- _REQUIRED ACTIONS_
A – Under the cache naming policy in the DaCe settings reference, which option keeps SDFGs from running in parallel?
B – Pick up the DaCe settings reference after its last sentence and write the next few entries in the same format.

- _PASSAGE GIVEN_
===============

Compiled cache entry naming policy

Type: str

Description: Determine the name of the generated .dacecache folder:

name uses the name of the SDFG directly, causing it to be overridden by other programs using the same SDFG name.

hash uses a mangled name based on the hash of the SDFG, such that any change to the SDFG will generate a different cache folder.

unique uses a name based on the currently running Python process at code generation time, such that no caching or clashes can happen between different processes or subsequent invocations of Python.

single uses a single cache folder for all SDFGs, saving space and potentially build time, but disallows executing SDFGs in parallel and caching of more than one simultaneous SDFG.

Default value: name

call_hooks

Hooks before/after every DaCe program call

Type: str

Description: A comma-separated list of functions (or Context Manager classes) that will be called before every DaCe program (SDFG) is compiled and run. Used for functionality such as automatic tuning or instrumentation.

Default value: (Empty)

compiled_sdfg_call_hooks

Hooks before/after every compiled SDFG call

Type: str

Description: A comma-separated list of functions (or Context Manager classes) that will be called before every compiled SDFG’s generated code is invoked. Used for functionality such as low-level profiling.

Default value: (Empty)

debugprint

Debug printing

Type: bool

Description: Enable verbose printouts.

Default value: False

default_build_folder

Default SDFG build folder

Type: str

Description: Default folder in which compiled DaCe programs and SDFGs are stored. Can either be a relative path (by default) or absolute.

Default value: .dacecache

external_transformations_path

External transformations path

Type: str

Description: Path to a directory containing external transformations that are not included in the main DaCe package. This path is added to the Python path and can be used to import custom transformation modules.

===============

- _DATA LINES_

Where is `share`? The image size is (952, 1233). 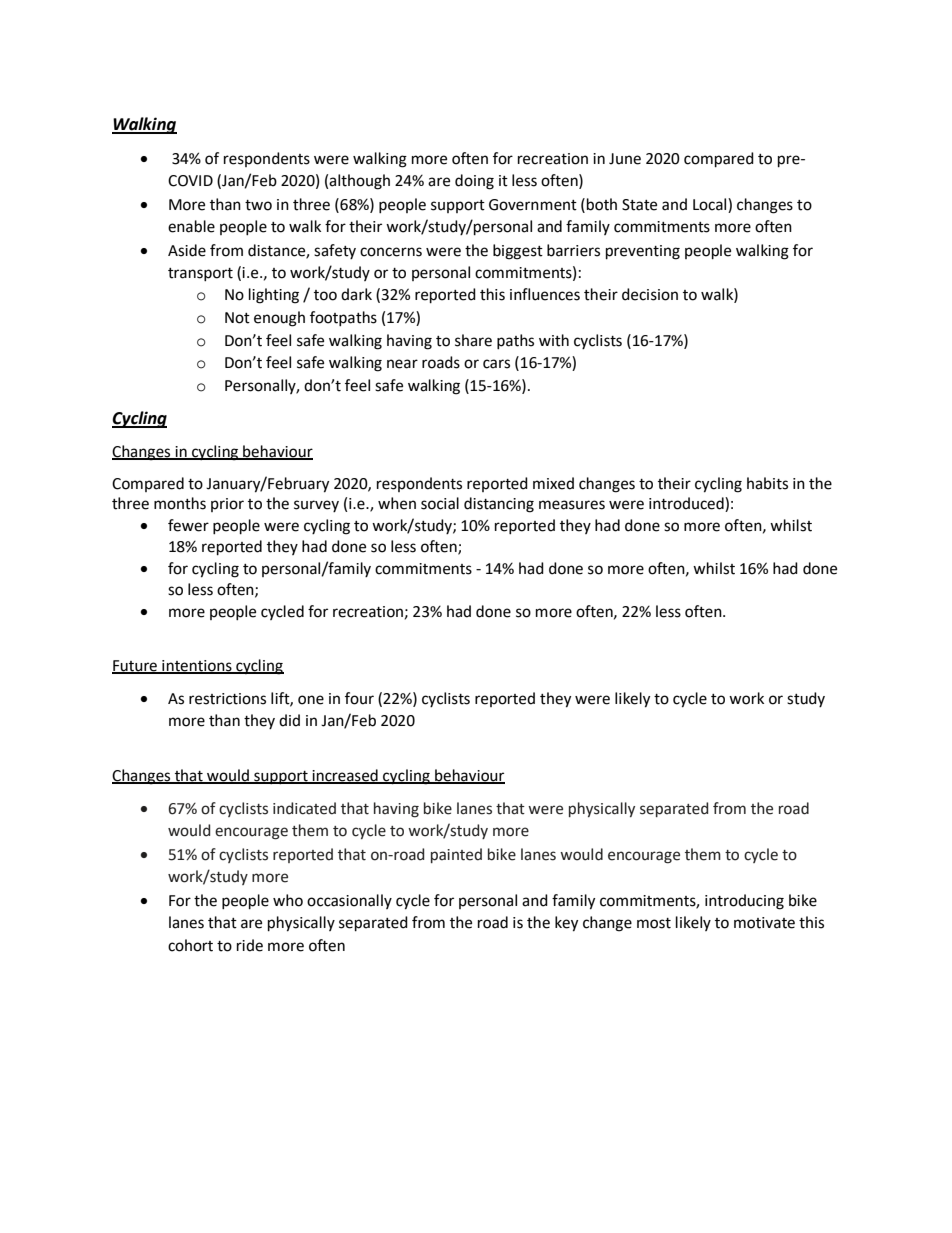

===============

- _SOLVED TASKS_
A – The single option.

B –
Default value: $HOME/dace_transformations/external_transformations

Default value (on Windows): %USERPROFILE%\\dace_transformations\\external_transformations

profiling

Profiling

Type: bool

Description: Enable profiling support.

Default value: False

profiling_status

Status bar for profiling

Type: bool

Description: Enable tqdm status bar while profiling. If tqdm is not installed a warning will appear. To disable this feature (and the warning) set this option to false.

Default value: True

progress

Progress reports

Type: bool

Description: Enable progress report printouts.

Default value: True

store_history

Store SDFG transformation history

Type: bool

Description: Store the history of transformations on the SDFG file.

Default value: True

treps

Profiling Repetitions

Type: int

Description: Number of times to run program for profiling.

Default value: 100

compiler

Preferences of the compiler

compiler.allow_shadowing

Allow variable shadowing

Type: bool

Description: Allowing shadowing of variables in the code (reduces exceptions to warnings when shadowing is encountered).

Default value: True

compiler.allow_view_arguments

Allow numpy views as arguments

Type: bool

Description: If true, allows users to call DaCe programs with NumPy views (for example, “A[:, 1]” or “w.T”). As this can create pointer aliasing issues with two arrays pointing to the same memory, or analyzability issue with strides and alignment, this option is disabled by default.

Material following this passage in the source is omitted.